People outside of law enforcement, and their families, rarely see the true picture of what is involved in being a police officer. The physical danger and the emotional toll are seldom considered when people react to videos of police officers in action. Former Cpl. Eric Casebolt of the McKinney Police Dept. is a prime example. In a news conference on Wednesday, Casebolt’s attorney Jane Bishkin gave everyone a glimpse of the day that ended this officers career with the McKinney Police.
Bishkin said Officer Casebolt was working the evening shift and started work at 6 p.m., about 1 hour and 15 minutes before officers were called to the Craig Ranch subdivision neighborhood pool.

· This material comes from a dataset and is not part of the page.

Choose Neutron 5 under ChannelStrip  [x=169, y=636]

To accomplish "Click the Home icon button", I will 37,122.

His first call of the night was to a suicide where a father (African-American) had shot and killed himself poolside at an apartment complex in front of his family and others, Bishkin said.
“Eric [Casebolt] assisted them in securing the scene, photographing the body and collecting statements,” said Bishkin. “Eric also spent a considerable amount of time consoling the man’s grieving widow.”

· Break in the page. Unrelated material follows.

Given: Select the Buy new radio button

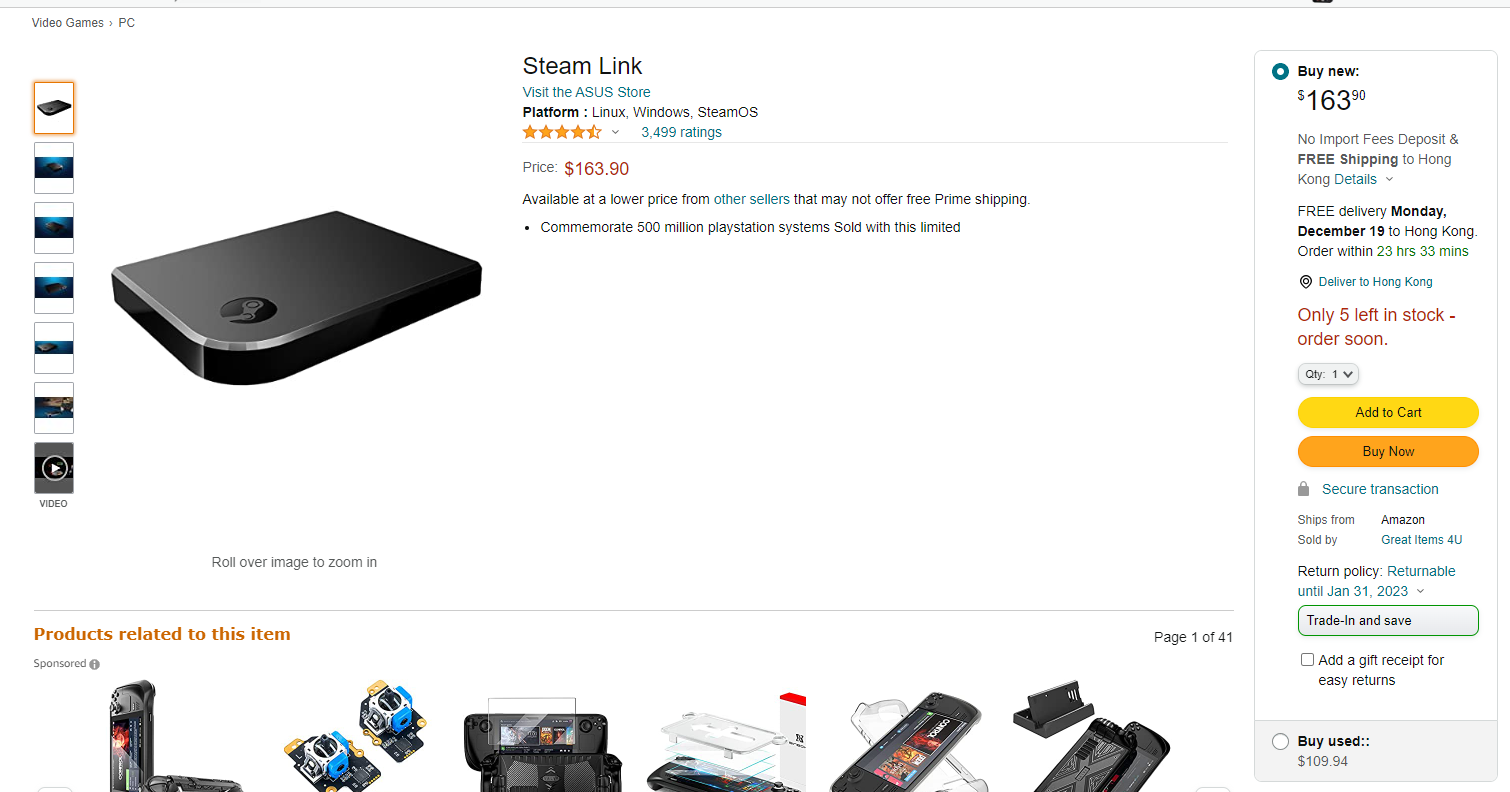Looking at the screenshot, I should tap(1280, 72).
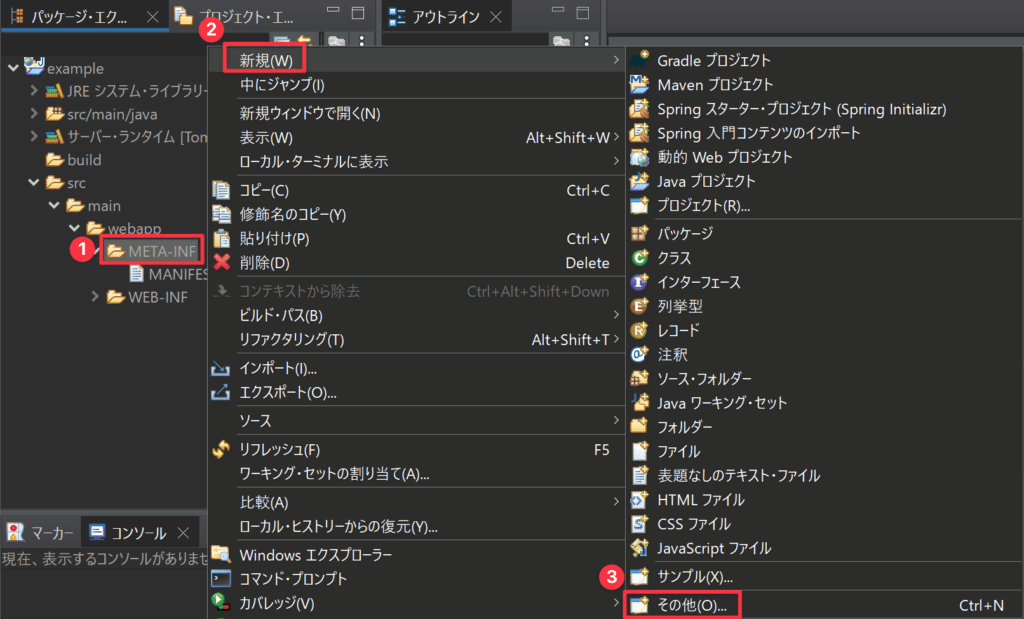
Task: Click the red 削除 delete icon
Action: [x=222, y=263]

On his next call, Bishkin said Casebolt helped successfully talk a suicidal teenage girl down from her parents’ roof.
“Eric’s compassion during these two incidents are a testament to his character,” Bishkin said. “While police work is often dangerous, it is fraught with emotions and family tragedy.”
“The nature of these two suicide calls took an emotional toll on Eric Casebolt,” Bishkin said at a Wednesday afternoon news conference.
Casebolt, a 10 year veteran the city’s patrolman of the year in 2008, was reluctant to even go to the pool disturbance, but “felt it was his duty to respond” once the call escalated to reports of violence. Having come from a suicide by a pool, a teen girl’s attempted suicide and walking into a chaotic scene full of the elements he had just dealt with involving life and death consequences, Bishkin said, Casebolt acknowledges that he let his emotions get the better of him.
“He never intended to mistreat anyone,” his attorney, Jane Bishkin, said. “He apologizes to all who were offended.”
Casebolt, who resigned Tuesday, did not attend the news conference.
Daniel Malenfant, president of the McKinney Fraternal Order of Police, said Casebolt has been receiving daily telephone and email death threats.
“He’s worried for his family,” Bishkin said. “He’s worried that he may be followed.”
His resignation, which he hoped would allow the city to begin to heal from the racial tension generated by the video has not appeased some who feel that charges should be filed against him. City of McKinney spokeswoman Anna Clark said late Wednesday that the case remains under investigation.
“We won’t have details on charges until it’s complete,” Clark wrote in an email to Yahoo News. “We are investigating all allegations of criminal activity involving this incident.”
Bishkin said Casebolt has received little information about the investigation.